- **What is required**:
Could you retype every line of the data underneath without altering anything?

Start of Provided information

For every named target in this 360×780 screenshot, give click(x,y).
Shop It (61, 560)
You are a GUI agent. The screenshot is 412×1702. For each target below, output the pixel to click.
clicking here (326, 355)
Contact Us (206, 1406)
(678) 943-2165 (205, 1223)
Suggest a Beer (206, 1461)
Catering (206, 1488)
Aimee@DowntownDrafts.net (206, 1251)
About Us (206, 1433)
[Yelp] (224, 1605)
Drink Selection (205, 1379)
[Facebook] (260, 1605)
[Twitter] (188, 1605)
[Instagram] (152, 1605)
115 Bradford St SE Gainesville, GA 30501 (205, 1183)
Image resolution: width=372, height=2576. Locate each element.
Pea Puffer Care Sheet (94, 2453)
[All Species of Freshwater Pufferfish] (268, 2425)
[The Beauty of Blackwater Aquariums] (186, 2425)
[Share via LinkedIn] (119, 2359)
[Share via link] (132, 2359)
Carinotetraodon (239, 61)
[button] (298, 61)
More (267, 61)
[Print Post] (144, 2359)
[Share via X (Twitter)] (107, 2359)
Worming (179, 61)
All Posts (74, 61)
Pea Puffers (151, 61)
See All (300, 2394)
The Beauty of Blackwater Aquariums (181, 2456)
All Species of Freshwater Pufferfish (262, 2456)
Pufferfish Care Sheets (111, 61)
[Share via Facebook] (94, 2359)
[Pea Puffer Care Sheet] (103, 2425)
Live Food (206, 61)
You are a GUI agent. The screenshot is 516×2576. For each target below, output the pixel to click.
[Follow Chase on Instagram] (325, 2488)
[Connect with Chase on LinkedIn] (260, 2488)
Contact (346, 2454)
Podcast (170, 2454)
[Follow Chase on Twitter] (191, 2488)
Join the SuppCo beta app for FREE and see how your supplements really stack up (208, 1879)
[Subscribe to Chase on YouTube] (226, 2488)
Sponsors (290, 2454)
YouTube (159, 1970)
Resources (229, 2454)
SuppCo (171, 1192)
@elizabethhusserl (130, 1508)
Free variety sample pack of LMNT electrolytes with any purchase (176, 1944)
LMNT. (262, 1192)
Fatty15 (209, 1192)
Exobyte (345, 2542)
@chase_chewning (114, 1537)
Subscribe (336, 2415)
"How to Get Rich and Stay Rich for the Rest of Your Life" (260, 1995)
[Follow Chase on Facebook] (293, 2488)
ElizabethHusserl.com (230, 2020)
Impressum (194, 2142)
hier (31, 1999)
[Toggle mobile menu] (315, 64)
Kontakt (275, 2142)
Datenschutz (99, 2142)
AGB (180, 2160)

End of Provided information

- **Solution to this task**:
For every named target in this 360×780 screenshot, give click(x,y).
Shop It (61, 560)
You are a GUI agent. The screenshot is 412×1702. For each target below, output the pixel to click.
clicking here (326, 355)
Contact Us (206, 1406)
(678) 943-2165 (205, 1223)
Suggest a Beer (206, 1461)
Catering (206, 1488)
Aimee@DowntownDrafts.net (206, 1251)
About Us (206, 1433)
[Yelp] (224, 1605)
Drink Selection (205, 1379)
[Facebook] (260, 1605)
[Twitter] (188, 1605)
[Instagram] (152, 1605)
115 Bradford St SE Gainesville, GA 30501 (205, 1183)
Image resolution: width=372, height=2576. Locate each element.
Pea Puffer Care Sheet (94, 2453)
[All Species of Freshwater Pufferfish] (268, 2425)
[The Beauty of Blackwater Aquariums] (186, 2425)
[Share via LinkedIn] (119, 2359)
[Share via link] (132, 2359)
Carinotetraodon (239, 61)
[button] (298, 61)
More (267, 61)
[Print Post] (144, 2359)
[Share via X (Twitter)] (107, 2359)
Worming (179, 61)
All Posts (74, 61)
Pea Puffers (151, 61)
See All (300, 2394)
The Beauty of Blackwater Aquariums (181, 2456)
All Species of Freshwater Pufferfish (262, 2456)
Pufferfish Care Sheets (111, 61)
[Share via Facebook] (94, 2359)
[Pea Puffer Care Sheet] (103, 2425)
Live Food (206, 61)
You are a GUI agent. The screenshot is 516×2576. For each target below, output the pixel to click.
[Follow Chase on Instagram] (325, 2488)
[Connect with Chase on LinkedIn] (260, 2488)
Contact (346, 2454)
Podcast (170, 2454)
[Follow Chase on Twitter] (191, 2488)
Join the SuppCo beta app for FREE and see how your supplements really stack up (208, 1879)
[Subscribe to Chase on YouTube] (226, 2488)
Sponsors (290, 2454)
YouTube (159, 1970)
Resources (229, 2454)
SuppCo (171, 1192)
@elizabethhusserl (130, 1508)
Free variety sample pack of LMNT electrolytes with any purchase (176, 1944)
LMNT. (262, 1192)
Fatty15 (209, 1192)
Exobyte (345, 2542)
@chase_chewning (114, 1537)
Subscribe (336, 2415)
"How to Get Rich and Stay Rich for the Rest of Your Life" (260, 1995)
[Follow Chase on Facebook] (293, 2488)
ElizabethHusserl.com (230, 2020)
Impressum (194, 2142)
hier (31, 1999)
[Toggle mobile menu] (315, 64)
Kontakt (275, 2142)
Datenschutz (99, 2142)
AGB (180, 2160)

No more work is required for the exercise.